Saat berusia 20 tahun, Raden Rahmat atau Sunan Ampel sudah dikenal pandai dalam ilmu agama, bahkan dipercaya Raja Brawijaya untuk berdakwah dan menyebarkan agama Islam di Surabaya. Kemudian beliau memutuskan untuk pindah ke Tanah Jawa, tepatnya di Surabaya yang ketika itu merupakan daerah kekuasaan Majapahit di bawah Raja Brawijaya yang dipercaya sudah beragama Islam ketika berusia lanjut.

Tugas khusus Sunan Ampel di Tanah Jawa adalah untuk mendidik moral para bangsawan dan kawula Majapahit. Untuk itu Raden Rahmat dipinjami oleh Raja Majapahit berupa tanah seluas 12 hektar di daerah Ampel Denta atau Surabaya untuk syiar agama Islam. Karena tempatnya itulah, Raden Rahmat kemudian akrab dipanggil Sunan Ampel.
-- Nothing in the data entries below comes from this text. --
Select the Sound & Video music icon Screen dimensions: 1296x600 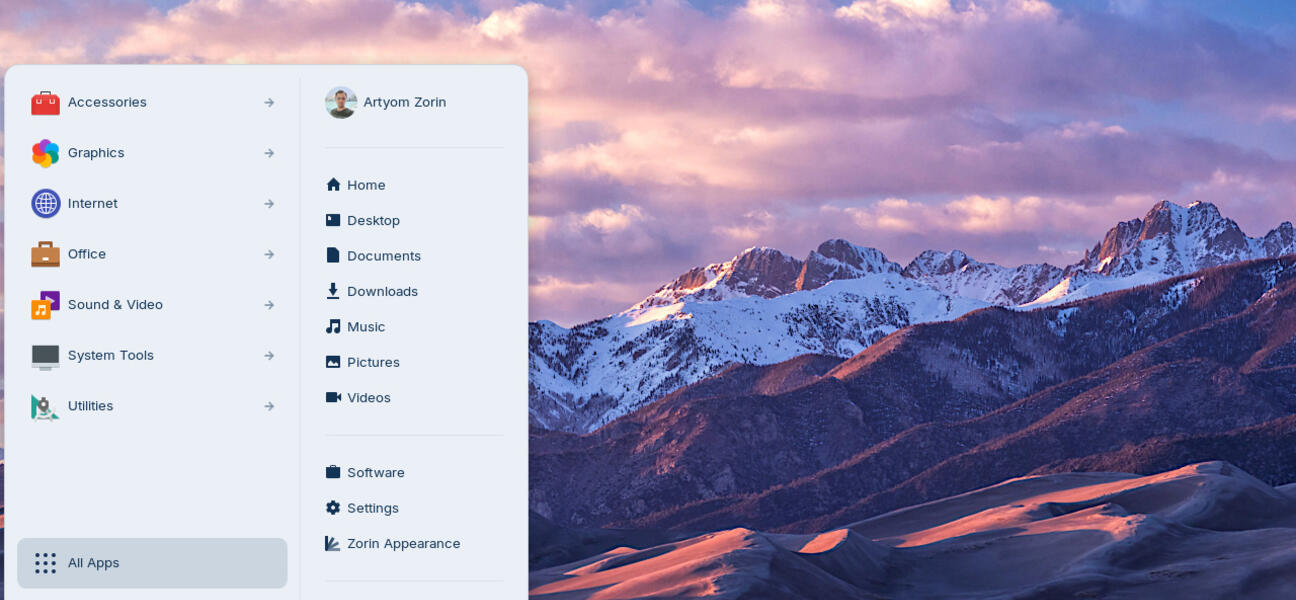pos(45,305)
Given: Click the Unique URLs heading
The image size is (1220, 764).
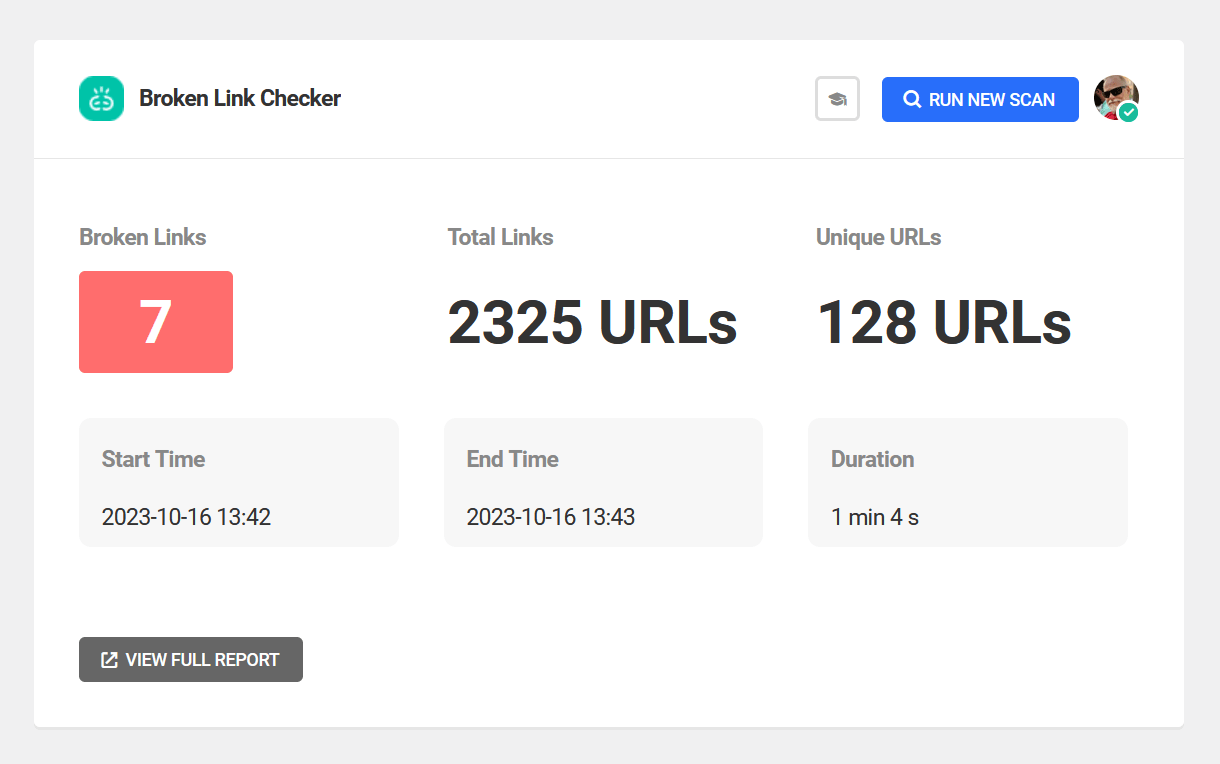Looking at the screenshot, I should [878, 237].
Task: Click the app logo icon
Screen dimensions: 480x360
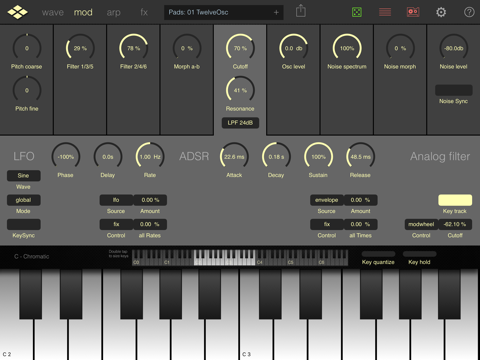Action: [x=17, y=12]
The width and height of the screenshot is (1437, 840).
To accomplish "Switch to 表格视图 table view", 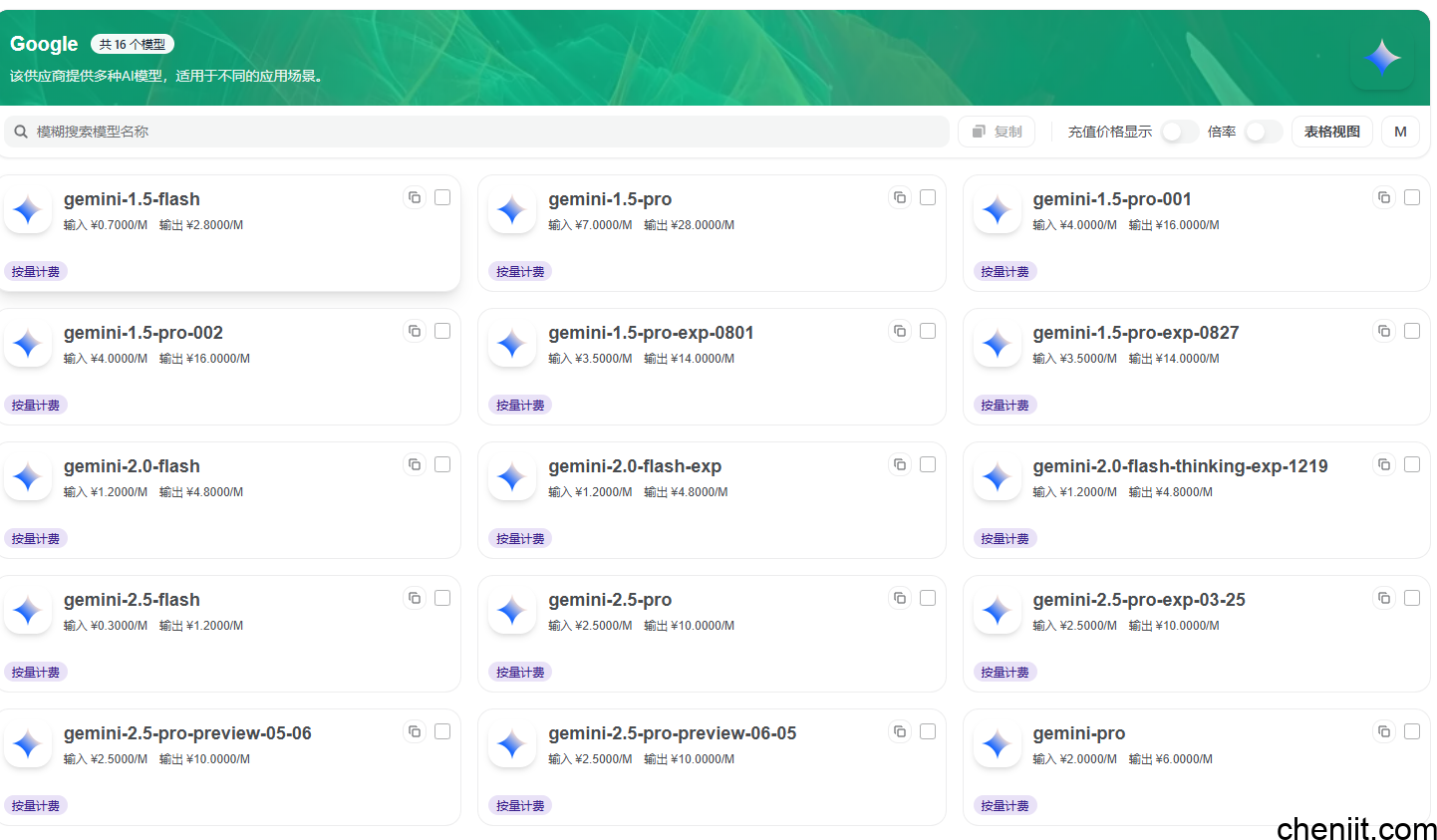I will pos(1331,132).
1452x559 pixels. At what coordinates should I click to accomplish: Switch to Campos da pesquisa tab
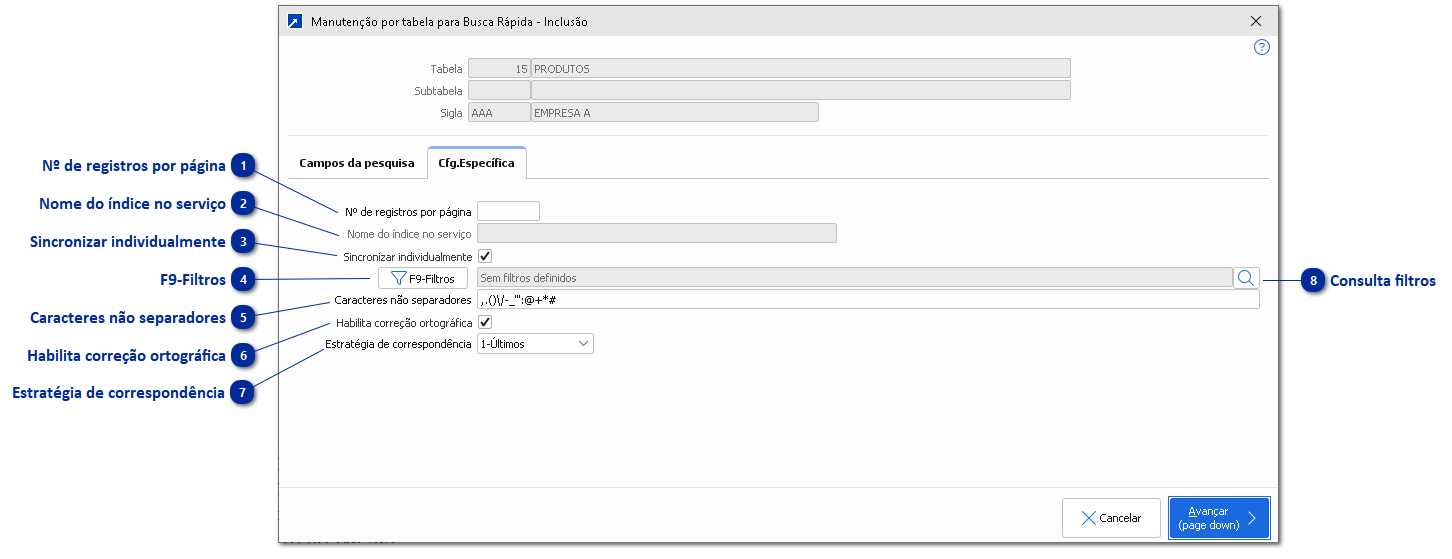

Sunan Ampel memimpin dakwah di Surabaya dan bersama masyarakat sekitar membangun masjid untuk media dakwahnya yang kini dikenal sebagai Masjid Ampel. Dahulu Masjid Ampel terletak di dalam wilayah kerajaan Majapahit. Di tempat inilah Sunan Ampel menghabiskan masa hidupnya hingga wafat tahun 1481.

Masjid dan komplek makam Sunan Ampel

Masjid Ampel merupakan masjid tertua ke tiga di Indonesia, didirikan tahun 1421 oleh Sunan Ampel, dibantu sahabat karibnya Mbah Sholeh dan Mbah Sonhaji, serta santrinya. Masjid ini dibangun di atas sebidang tanah seluas 120 x 180 meter persegi di Desa Ampel (sekarang Kelurahan Ampel), Kecamatan Semampir Surabaya. Sunan Ampel juga mendirikan Pondok Pesantren Ampel.

Bangunan lain yang menjadi ciri khas masjid ini adalah menara setinggi 50 meter. Dahulu, menara ini berfungsi sebagai tempat azan. Di sebelah menara terdapat kubah berbentuk pendopo jawa, dengan lambang ukiran mahkota berbentuk matahari, yang merupakan lambang kejayaan Majapahit.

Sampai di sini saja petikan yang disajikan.